→ **Problem statement**
Count the lines in the records that hold the string "computer". Only the number should be given.

→ **Records provided**
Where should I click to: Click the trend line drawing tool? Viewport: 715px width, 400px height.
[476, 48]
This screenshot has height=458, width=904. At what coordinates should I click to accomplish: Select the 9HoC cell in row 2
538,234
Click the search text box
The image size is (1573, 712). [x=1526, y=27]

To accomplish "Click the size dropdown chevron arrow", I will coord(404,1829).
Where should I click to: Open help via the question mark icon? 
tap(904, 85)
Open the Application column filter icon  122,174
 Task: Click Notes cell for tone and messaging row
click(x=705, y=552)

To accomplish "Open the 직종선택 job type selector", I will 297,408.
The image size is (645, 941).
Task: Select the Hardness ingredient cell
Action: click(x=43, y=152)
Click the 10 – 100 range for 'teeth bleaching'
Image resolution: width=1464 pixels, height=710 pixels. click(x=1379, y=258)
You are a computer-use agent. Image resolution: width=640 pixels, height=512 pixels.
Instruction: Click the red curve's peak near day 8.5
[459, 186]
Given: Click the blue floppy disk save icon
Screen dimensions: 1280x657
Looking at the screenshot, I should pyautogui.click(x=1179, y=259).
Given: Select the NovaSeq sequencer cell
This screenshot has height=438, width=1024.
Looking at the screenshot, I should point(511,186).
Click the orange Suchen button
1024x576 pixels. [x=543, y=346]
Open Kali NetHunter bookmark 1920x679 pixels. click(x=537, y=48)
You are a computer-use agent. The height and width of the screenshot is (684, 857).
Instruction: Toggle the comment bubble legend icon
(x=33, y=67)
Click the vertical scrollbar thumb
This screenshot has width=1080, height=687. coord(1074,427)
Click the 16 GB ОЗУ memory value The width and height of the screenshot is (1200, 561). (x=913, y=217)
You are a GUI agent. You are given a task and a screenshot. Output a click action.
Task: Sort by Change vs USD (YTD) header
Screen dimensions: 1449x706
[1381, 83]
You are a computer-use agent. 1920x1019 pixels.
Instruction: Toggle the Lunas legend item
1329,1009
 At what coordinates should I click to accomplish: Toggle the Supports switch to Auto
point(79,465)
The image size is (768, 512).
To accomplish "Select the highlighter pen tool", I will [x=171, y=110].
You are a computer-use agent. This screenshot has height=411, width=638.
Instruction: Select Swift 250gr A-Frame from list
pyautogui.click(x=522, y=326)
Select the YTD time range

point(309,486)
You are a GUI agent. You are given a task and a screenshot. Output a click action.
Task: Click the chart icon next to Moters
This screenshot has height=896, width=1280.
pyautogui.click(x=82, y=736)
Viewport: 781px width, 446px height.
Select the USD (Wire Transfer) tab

→ **Exercise solution**
4